Zack Kassian scored only 38 seconds into the game, his team-leading fourth of the season. He has opened the scoring in four of the Wolves’ last five games.
Later on, Kassian had a beautiful sequence where he took the puck off the half board, and used a spin move to get position on the defender as he took the puck to the net. Every time I watch him play, I’m reminded more and more of Todd Bertuzzi. And it’s scaring me.
Anton Rodin, my goodness. He absolutely lit up one of the opposing players, with a clean shoulder check. So far this season we have been pumping the fact that Rodin has looked much stronger so far this season, and it’s showing. There is no way he would have been able to do that last season.
4: The number of power play goals the Wolves surrendered. They were a man short 10 times on the night, including a stretch in the second period where they committed six straight infractions. They won’t win too many games following that formula.

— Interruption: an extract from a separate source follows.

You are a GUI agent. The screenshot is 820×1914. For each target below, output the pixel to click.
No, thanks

October 28: Wolves 2 – 3 Griffins (OT)
The Wolves trailed 2-1 heading into the third period, a period that has been troublesome for them this season. But the Wolves kept the Griffins from scoring, the first time since the season opener they didn’t allow a goal in the final period.

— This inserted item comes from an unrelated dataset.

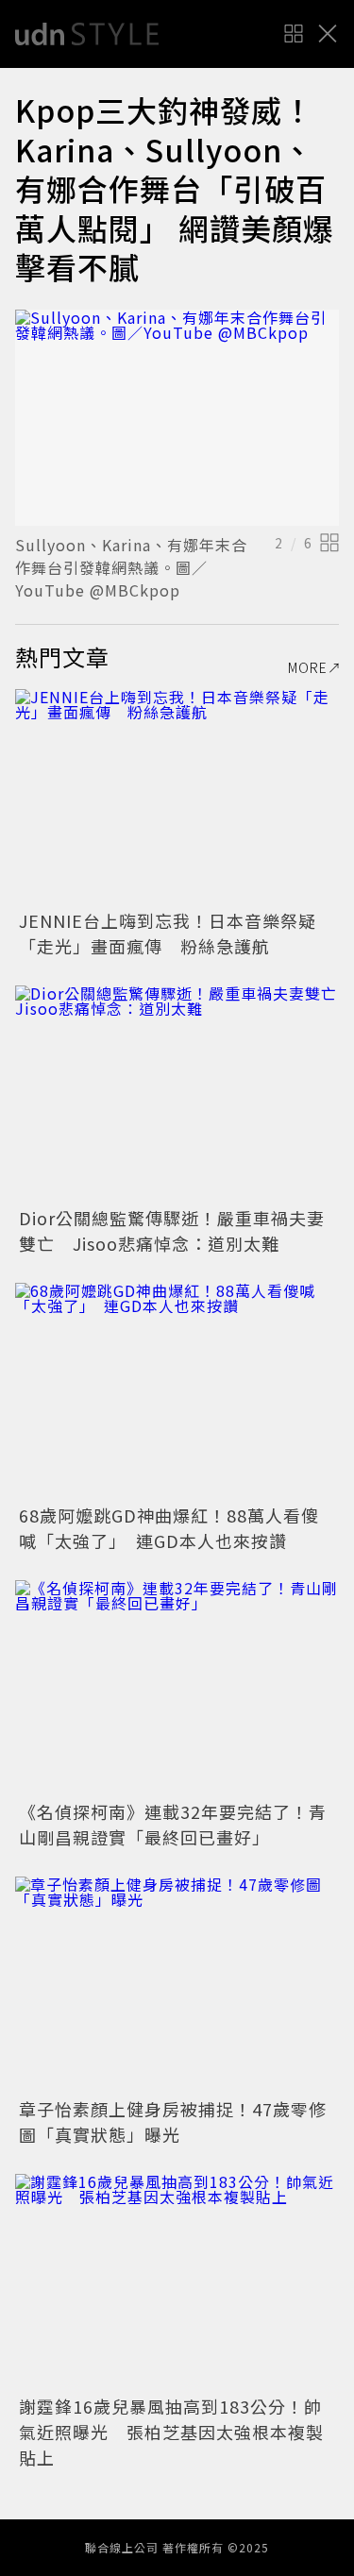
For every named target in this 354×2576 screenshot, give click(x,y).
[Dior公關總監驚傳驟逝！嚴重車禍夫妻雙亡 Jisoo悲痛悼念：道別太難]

Kevin Connauton snapped a long power-play drought with a goal at 10:18 of the third to force overtime. That ended an 0-for-19 stretch with the man advantage.
We’ve raved about Zack Kassian’s game so far this season, but this was probably his weakest effort of the season. He did manage three scoring chances of his own, but was invisible for much of the game. He started the game on a line with BIll Sweatt and Jordan Schroeder but Darren Haydar was skating in his place by the latter stages of the second period. Very little of his power game was in evidence and no one from Grand Rapids challenged him at all physically.
Alex Friesen picked up an assist on Kevin Connauton’s second period power play marker. It was Friesen’s best game as a pro and he picked up ice time as the game progressed. His appearance on the power play was no fluke. It’s the kind of game that will keep him in the lineup, especially in the current 27-man squad.
Defensively, the Wolves had a hard time getting up to speed, yielding seven chances in the game’s first five minutes. This was one of Kevin Connauton’s weaker defensive efforts of the season – paired with Zack Miskovic, it may have been a case of unfamiliarity as much as anything.